List each line of the data that holds the word "computer".
● ● ● ●
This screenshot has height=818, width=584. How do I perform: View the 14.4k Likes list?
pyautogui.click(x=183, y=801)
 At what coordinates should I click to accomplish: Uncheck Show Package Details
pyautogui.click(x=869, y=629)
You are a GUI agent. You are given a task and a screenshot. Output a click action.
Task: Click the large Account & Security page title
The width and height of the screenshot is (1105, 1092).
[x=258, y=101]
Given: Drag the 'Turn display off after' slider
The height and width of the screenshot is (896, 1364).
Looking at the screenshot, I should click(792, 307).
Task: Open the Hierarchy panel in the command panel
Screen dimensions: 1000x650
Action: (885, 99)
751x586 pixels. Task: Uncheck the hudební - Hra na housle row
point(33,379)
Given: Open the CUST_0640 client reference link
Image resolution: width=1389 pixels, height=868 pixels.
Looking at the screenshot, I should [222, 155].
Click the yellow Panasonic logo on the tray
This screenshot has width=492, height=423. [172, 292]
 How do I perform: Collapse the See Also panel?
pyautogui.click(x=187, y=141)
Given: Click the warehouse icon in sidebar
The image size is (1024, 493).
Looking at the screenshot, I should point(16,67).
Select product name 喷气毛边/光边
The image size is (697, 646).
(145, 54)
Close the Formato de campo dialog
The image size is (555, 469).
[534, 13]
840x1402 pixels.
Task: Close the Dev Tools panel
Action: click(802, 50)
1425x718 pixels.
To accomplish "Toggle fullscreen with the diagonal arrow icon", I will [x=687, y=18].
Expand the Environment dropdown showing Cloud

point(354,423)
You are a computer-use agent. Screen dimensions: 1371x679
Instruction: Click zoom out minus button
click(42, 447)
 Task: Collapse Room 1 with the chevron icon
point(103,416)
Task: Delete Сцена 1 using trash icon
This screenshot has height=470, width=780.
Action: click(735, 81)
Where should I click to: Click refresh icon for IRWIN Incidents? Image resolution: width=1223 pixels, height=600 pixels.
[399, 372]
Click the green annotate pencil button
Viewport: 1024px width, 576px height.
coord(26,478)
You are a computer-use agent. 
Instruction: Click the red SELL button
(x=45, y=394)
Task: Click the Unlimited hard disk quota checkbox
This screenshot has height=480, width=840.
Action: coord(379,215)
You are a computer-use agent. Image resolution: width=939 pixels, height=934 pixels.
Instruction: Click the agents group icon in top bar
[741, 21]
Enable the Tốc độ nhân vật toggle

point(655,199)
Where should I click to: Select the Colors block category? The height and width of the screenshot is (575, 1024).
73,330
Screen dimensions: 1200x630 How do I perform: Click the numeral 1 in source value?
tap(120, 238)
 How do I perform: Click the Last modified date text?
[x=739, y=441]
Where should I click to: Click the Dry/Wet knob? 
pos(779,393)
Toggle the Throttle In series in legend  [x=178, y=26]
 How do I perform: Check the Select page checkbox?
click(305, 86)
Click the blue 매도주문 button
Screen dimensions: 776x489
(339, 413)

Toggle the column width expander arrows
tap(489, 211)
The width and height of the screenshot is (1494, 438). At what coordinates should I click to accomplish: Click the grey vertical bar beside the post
● ● ● ●
--- Solution to the exercise ---
You are a computer-use agent. Screen dimensions: 1371x679
You are a computer-use agent. 
You are a computer-use agent. Image resolution: width=939 pixels, height=934 pixels.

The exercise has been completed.